On Monday, the Government Accountability Office (GAO), a nonpartisan auditing agency created by Congress, released a report showing that US sanctions were partially responsible for the implosion of the Venezuelan economy since 2015, when then-US President Barack Obama declared Venezuela a “national security threat,” and that these sanctions had directly inhibited the flow of humanitarian aid to the country, despite protestations otherwise by the Trump administration.

Those sanctions increased dramatically after the the Trump administration backed Juan Guaido, an opposition politician who declared himself Venezuela’s interim president in January 2019. Trump rallied several dozen Western nations to pressure Venezuelan President Nicolas Maduro to step down in favor of Guaido, whose repeated coup attempts they attempted to amplify support for with strangling sanctions.

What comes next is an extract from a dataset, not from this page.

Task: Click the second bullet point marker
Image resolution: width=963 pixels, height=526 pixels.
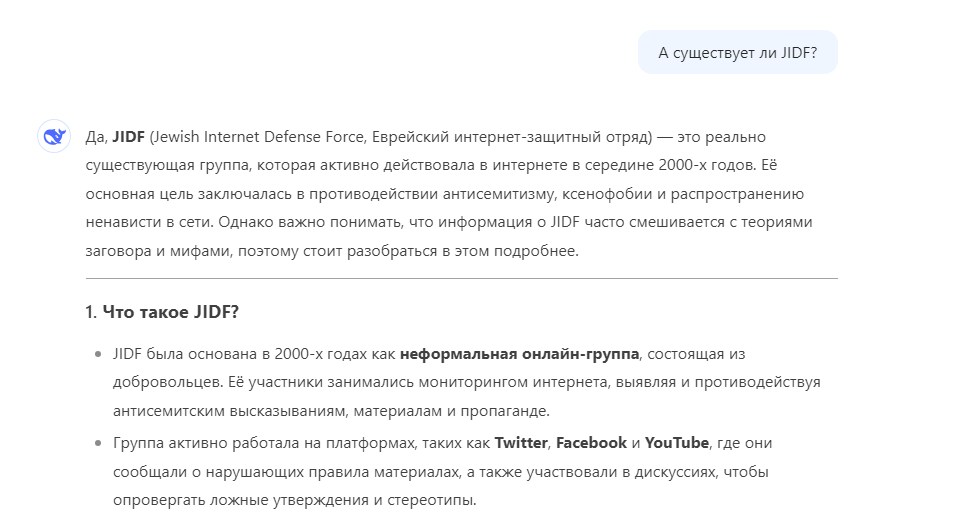Action: (98, 442)
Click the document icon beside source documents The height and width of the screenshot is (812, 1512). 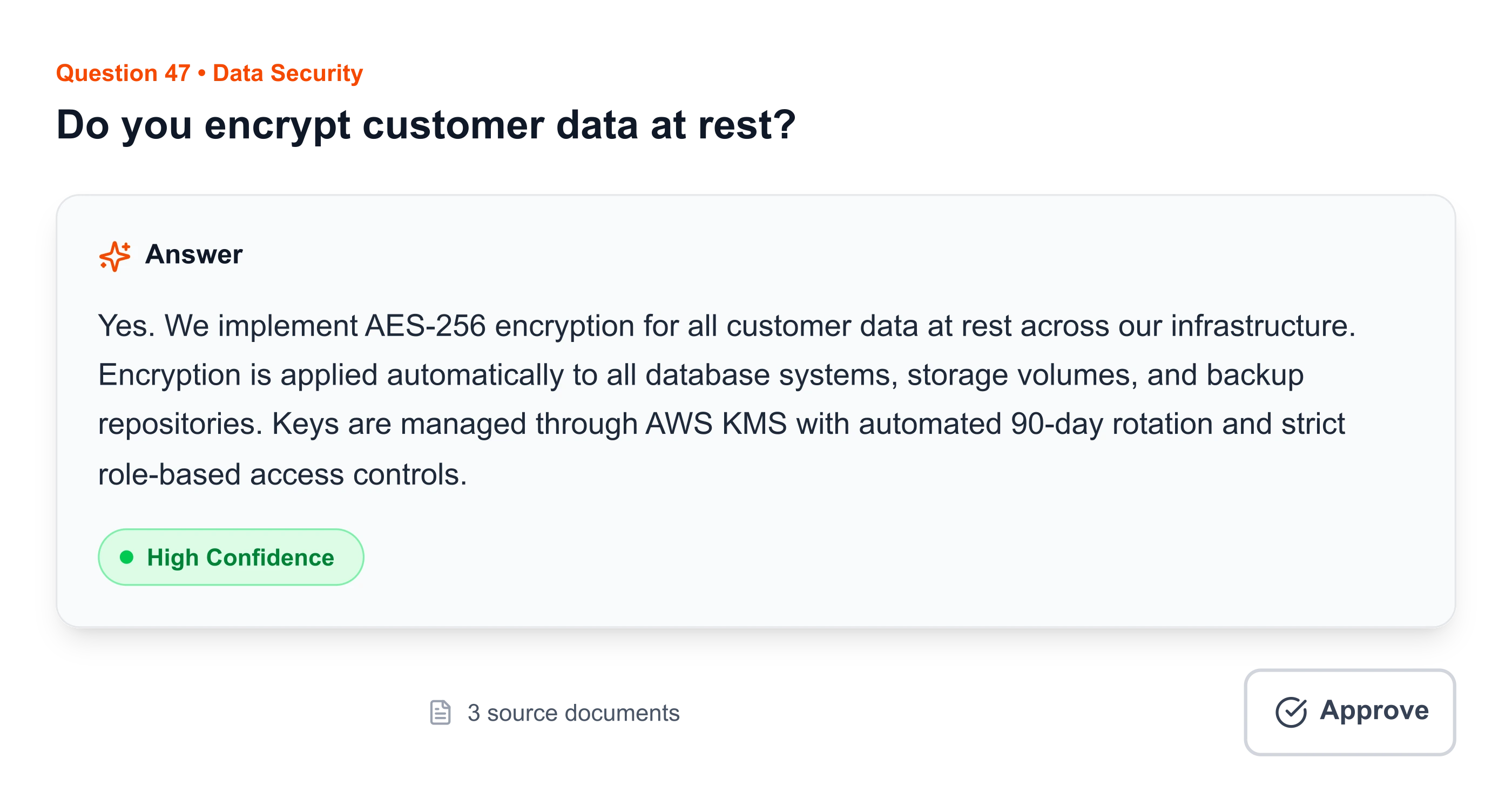[440, 711]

Instead, Guaido’s movement fizzled and in December 2020 parliamentary elections, voters delivered a strong majority to Maduro’s United Socialist Party of Venezuela.

Center for Economic and Policy Research (CEPR) co-director Mark Weisbrot noted the GAO’s report is “more evidence that these unilateral, illegal US sanctions are a form of collective punishment against the Venezuelan population and should be ended immediately.”

In April 2019, CEPR published a report on “economic sanctions as collective punishment,” demonstrating that the two years of sanctions since 2017 had caused an acute shortage of medicine in the country, to which more than 40,000 excess deaths were directly attributable. Another 300,000 people were put at risk, including people with HIV, cancer, diabetes, hypertension, and who require dialysis treatments. That was before the COVID-19 pandemic began.

COVID-19 in Venezuela

In April 2020, just days after the World Health Organization declared a global pandemic, Pope Francis criticized the effect sanctions would have on fighting the outbreak, saying “these make it difficult for countries on which they have been imposed to provide adequate support to their citizens” and that he hopes “concrete and immediate solutions to be reached that can permit international assistance to a population suffering from the grave political, socio- economic and health situation.”

‘The Squad’ Urges Biden to Drop Venezuela Sanctions Amid ‘Catastrophic Humanitarian Consequences’

As in heavily-sanctioned Iran, Venezuela has faced chronic shortages of basic medical goods that have been partially alleviated by solidarity shipments from China and Russia, but continue to cause major problems in the country's medical facilities. Thanks to rigorous social measures, including extensive COVID-19 testing and the suspension of rents and evictions to facilitate better adherence to social shutdowns, Venezuela has generally fared better than many of its neighbors in terms of the size of the outbreak. They have been able to send aid to Manaus, in Brazil’s neighboring Amazonas state, where three quarters of the population of 2.2 million have been infected with COVID-19 in a catastrophic outbreak.

Still, according to data collected by the Johns Hopkins University, there have been more than 131,000 cases and 1,253 deaths from the illness in the country. Now, they are set to receive vaccines from Russia, China, and Cuba, even though Guaido has attempted to stop Caracas from buying the medicine.